# 本文抜粋
奥会津の郷土写真家、星賢孝さんの写真に触発されてやってきた只見線撮影の旅。
いよいよそのハイライト、只見川第1橋梁にやってきました。
川霧の中、奥会津の深い谷にかかる鉄橋を進む只見線の列車を、はたして僕は撮影できたのでしょうか?
そしてその後は意外な展開に発展?
「道の駅 尾瀬街道みしま宿」へ
朝、目覚めてみると、部屋の窓の外の只見川にうっすらと川霧がかかっているのが見えました。
出たぞ!川霧。
川面を乳白色に覆いつくすような凄さはないけど、もっとどんどん湧き上がってくれないかな?
川霧の出やすい早朝から出かけられるよう、前日、僕は只見川第1橋梁の最寄駅となる三島町の会津宮下駅近くの旅館に泊まっていたのでした。
朝5時。
これから、今回の撮影たびのハイライト、只見川第1橋梁の撮影に向かいます。
僕が憧れた、星さんの写真みたいに幻想的な写真が撮れればいいんだけど。

# データ抜粋
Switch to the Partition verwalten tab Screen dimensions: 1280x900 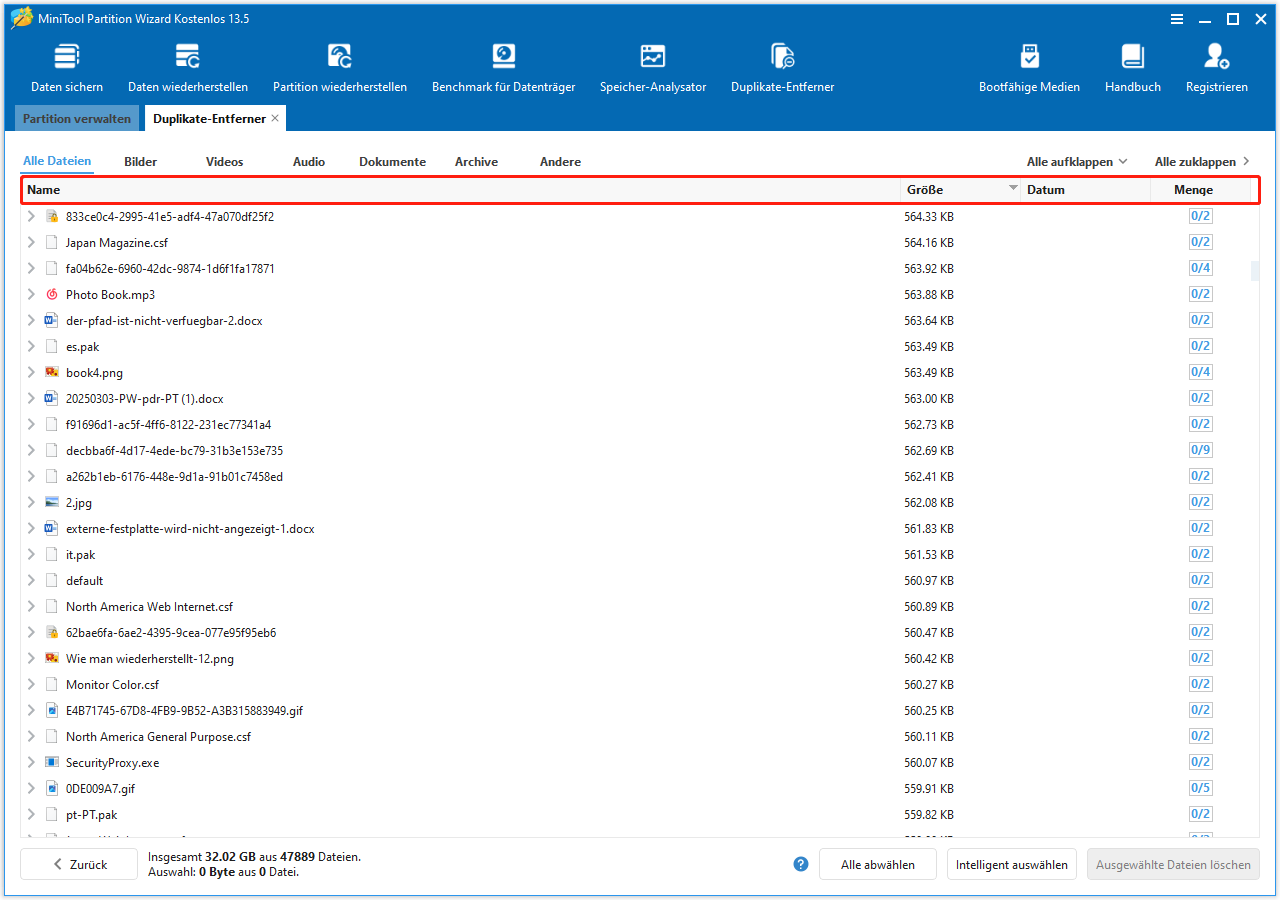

# 課題概要
只見線撮影の旅の文章から、「奥会津の郷土写真家、星賢孝さんの写真に触発されてやってきた只見線撮影の旅。」で始まり「僕が憧れた、星さんの写真みたいに幻想的な写真が撮れればいいんだけど。」で終わる箇所を、一字一句違えずに再掲してください。

# 最終結果
奥会津の郷土写真家、星賢孝さんの写真に触発されてやってきた只見線撮影の旅。
いよいよそのハイライト、只見川第1橋梁にやってきました。
川霧の中、奥会津の深い谷にかかる鉄橋を進む只見線の列車を、はたして僕は撮影できたのでしょうか?
そしてその後は意外な展開に発展?
「道の駅 尾瀬街道みしま宿」へ
朝、目覚めてみると、部屋の窓の外の只見川にうっすらと川霧がかかっているのが見えました。
出たぞ!川霧。
川面を乳白色に覆いつくすような凄さはないけど、もっとどんどん湧き上がってくれないかな?
川霧の出やすい早朝から出かけられるよう、前日、僕は只見川第1橋梁の最寄駅となる三島町の会津宮下駅近くの旅館に泊まっていたのでした。
朝5時。
これから、今回の撮影たびのハイライト、只見川第1橋梁の撮影に向かいます。
僕が憧れた、星さんの写真みたいに幻想的な写真が撮れればいいんだけど。